== Problem details ==
The response should consist only of the lines from the one with "You are a GUI" to the end of the data below, copied exactly and without pictures.

== Exercise input ==
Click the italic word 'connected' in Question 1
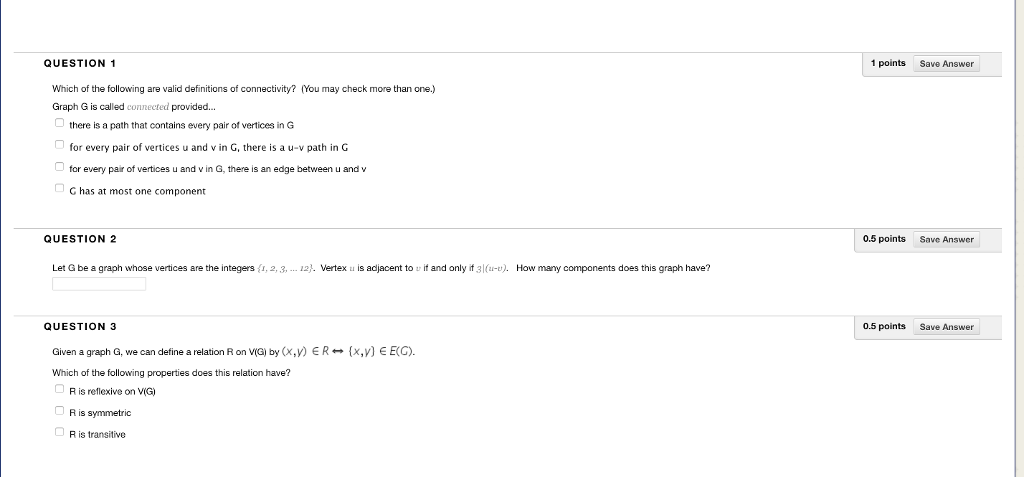 [x=148, y=107]
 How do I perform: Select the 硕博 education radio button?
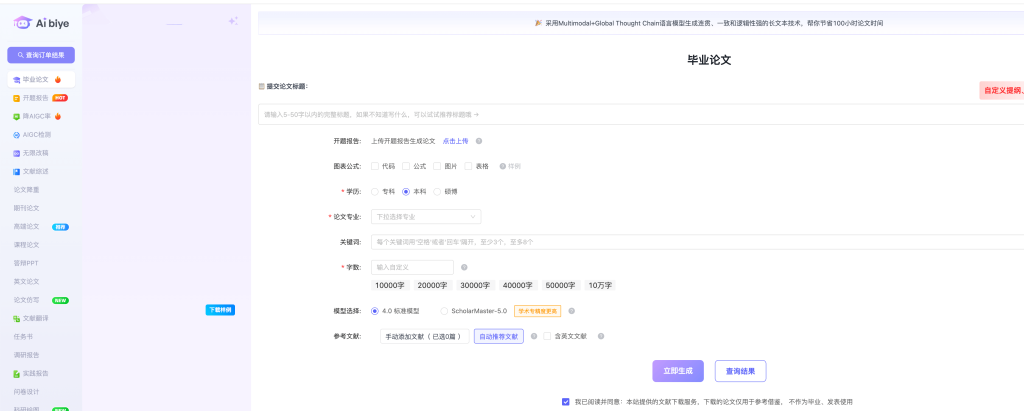click(437, 191)
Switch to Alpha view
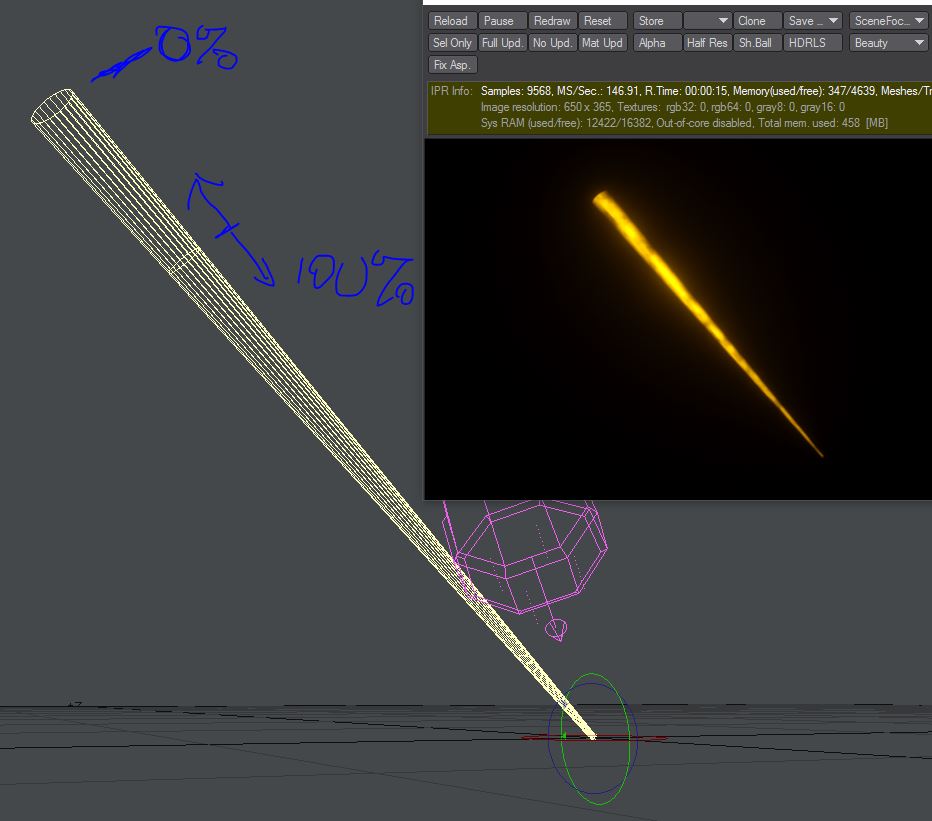932x821 pixels. pyautogui.click(x=657, y=43)
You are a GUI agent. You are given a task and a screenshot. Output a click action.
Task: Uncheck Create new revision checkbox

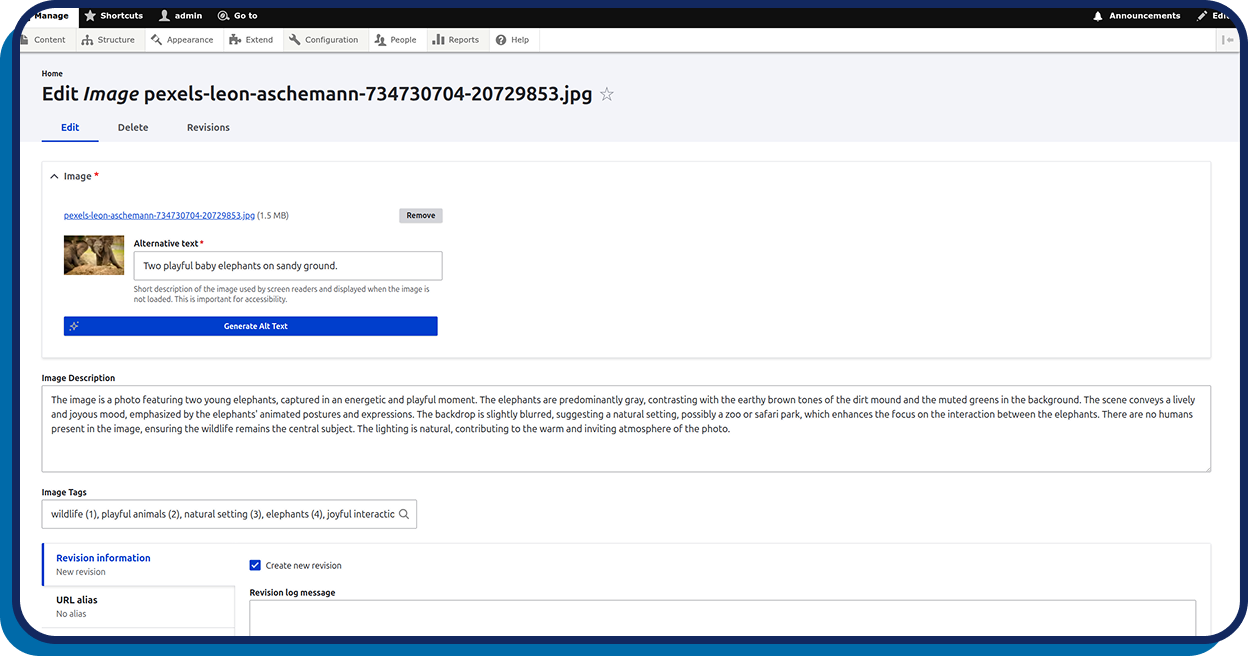coord(255,565)
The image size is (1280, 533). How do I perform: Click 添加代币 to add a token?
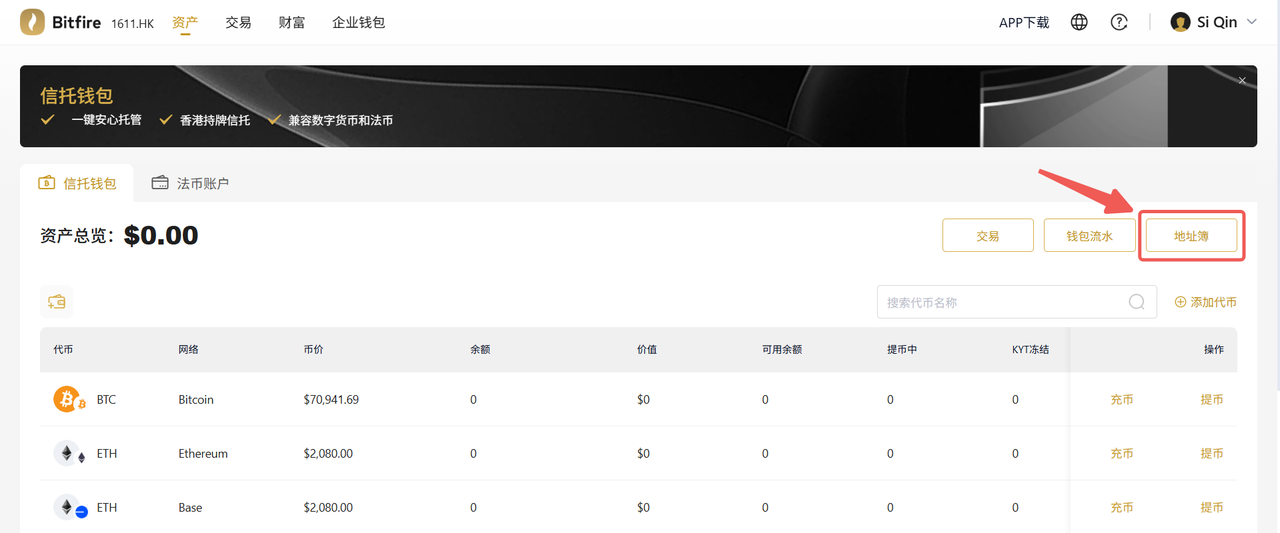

== Task solution ==
You are a GUI agent. You are given a task and a screenshot. Output a click action.
Task: Uncheck Create new revision checkbox

coord(255,565)
The image size is (1280, 533). How do I perform: Click 添加代币 to add a token?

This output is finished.